The autumn tour – his second major public-reading tour of England – ran from late-October to the end of January. It didn’t start well at all. There was less magnetic energy between himself and the audience than Dickens was used to. More importantly, his extremely competent manager, Arthur Smith – who had previously handled every aspect of these events with punctilious care – had suddenly died. His replacement, Arthur Headland, was incompetent – constantly making serious mistakes, which made Dickens mad, because he expected precision about these matters.
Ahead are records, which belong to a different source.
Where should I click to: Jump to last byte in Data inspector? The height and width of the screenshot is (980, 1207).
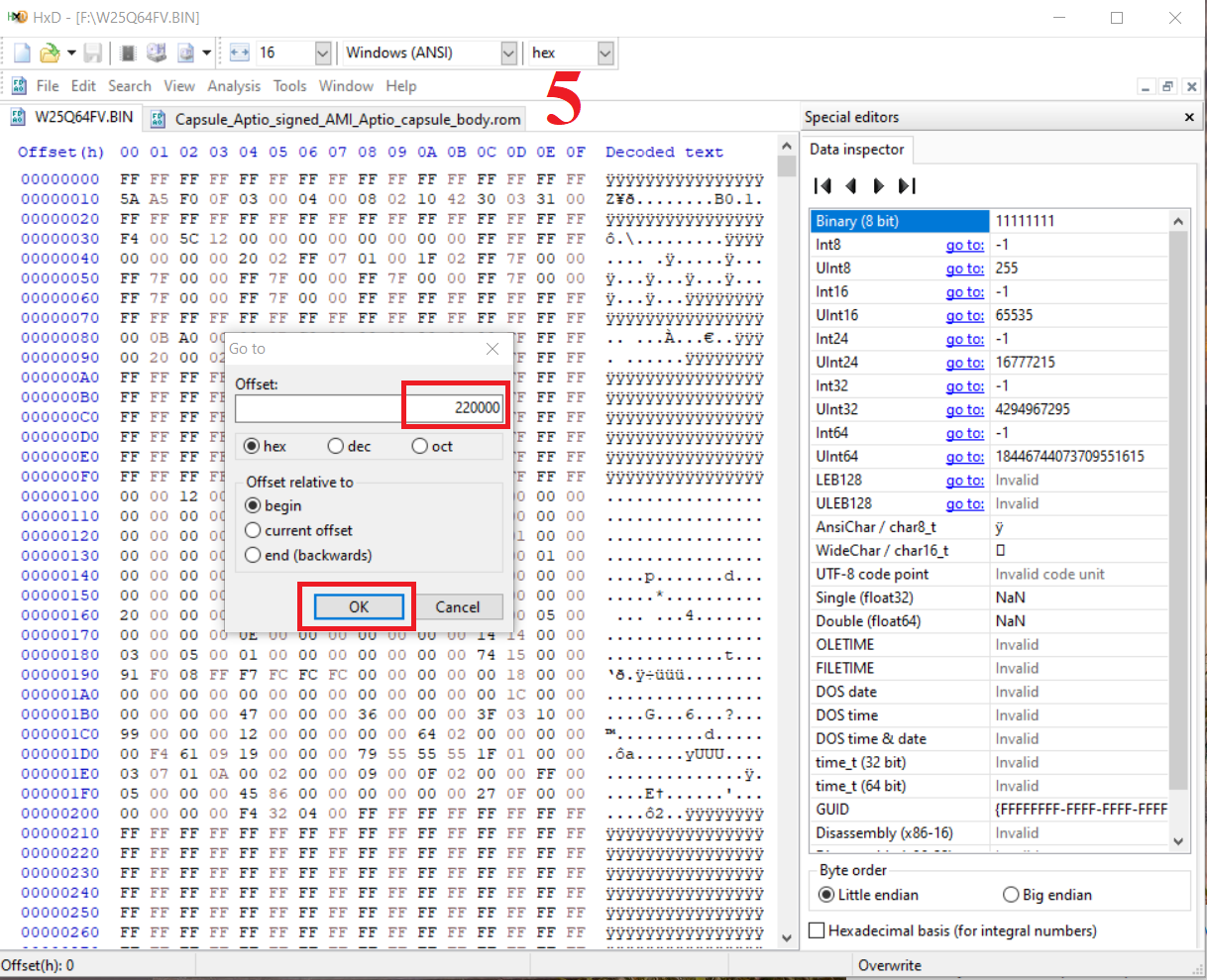(906, 186)
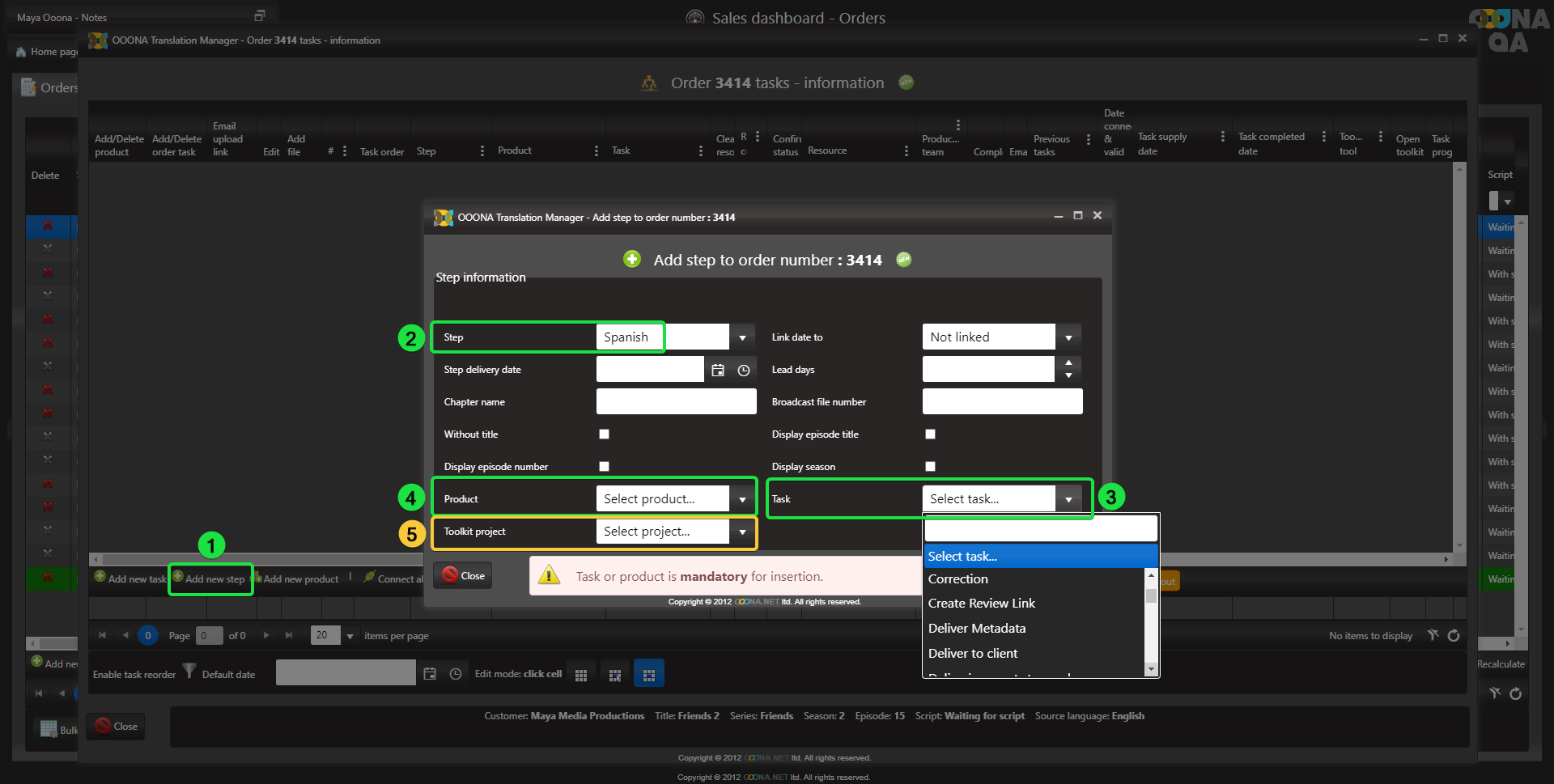The height and width of the screenshot is (784, 1554).
Task: Click the Enable task reorder funnel icon
Action: click(189, 671)

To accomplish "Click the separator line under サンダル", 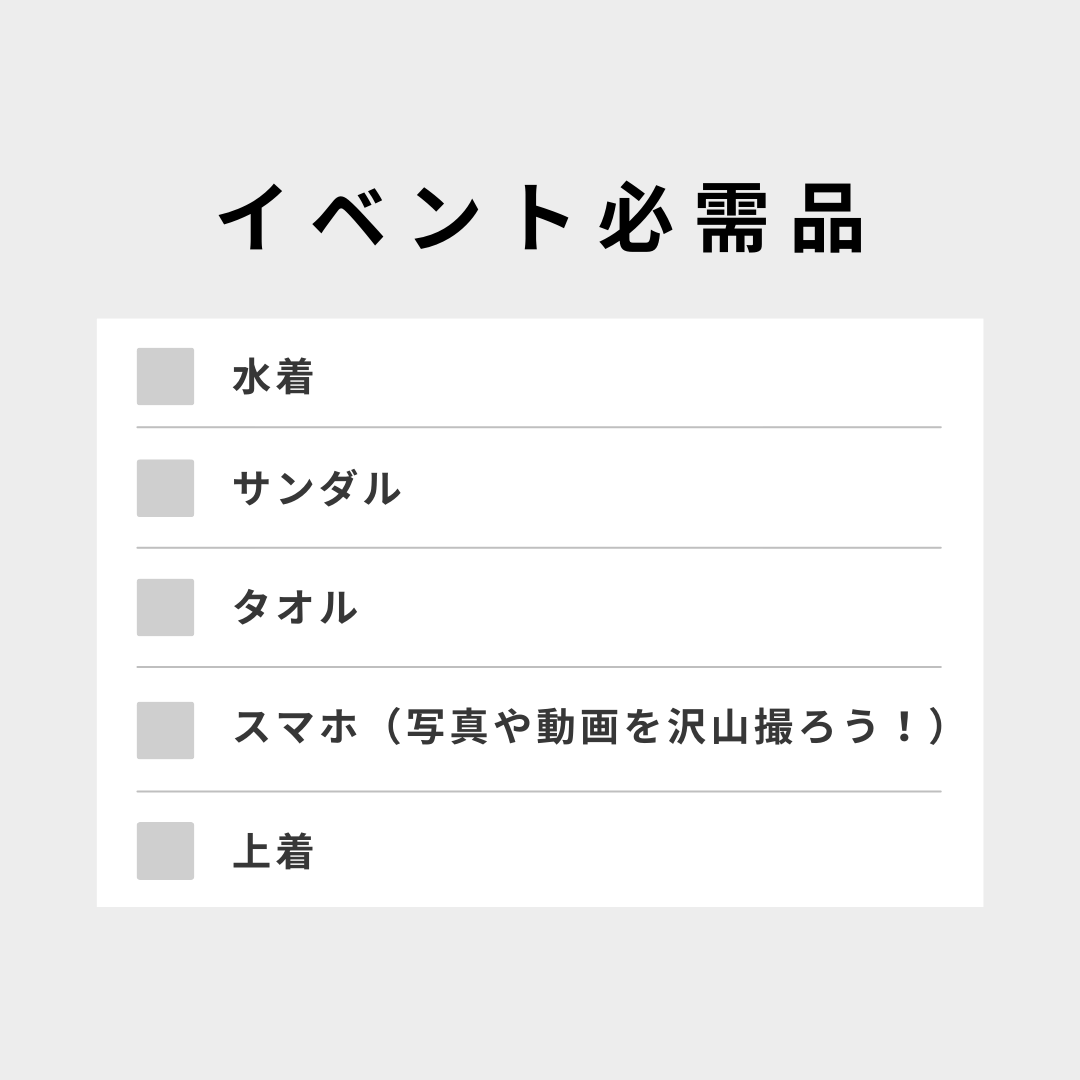I will pyautogui.click(x=539, y=548).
Hanover Square Rooms - an engraving from 1843 |
The following spring, Dickens did another series of readings. He was keen to earn more money, in order to defray the growing expenses he was incurring supporting his family and friends. He also thrived on the applause and adulation he received from his loyal fans. This new season of readings was done in London’s Hanover Square Rooms, instead of being spread around the provinces. Dickens eventually began organising and rehearsing the dramatic and gruesome scene from Oliver Twist which described the murder of Nancy by Bill Sykes. The horror of the scene, and the intensity with which he delivered it, made Dickens think twice about doing it in public. He avoided it for five years; but when he eventually began performing it, he did it constantly, and it proved to be both physically and emotionally exhausting for him.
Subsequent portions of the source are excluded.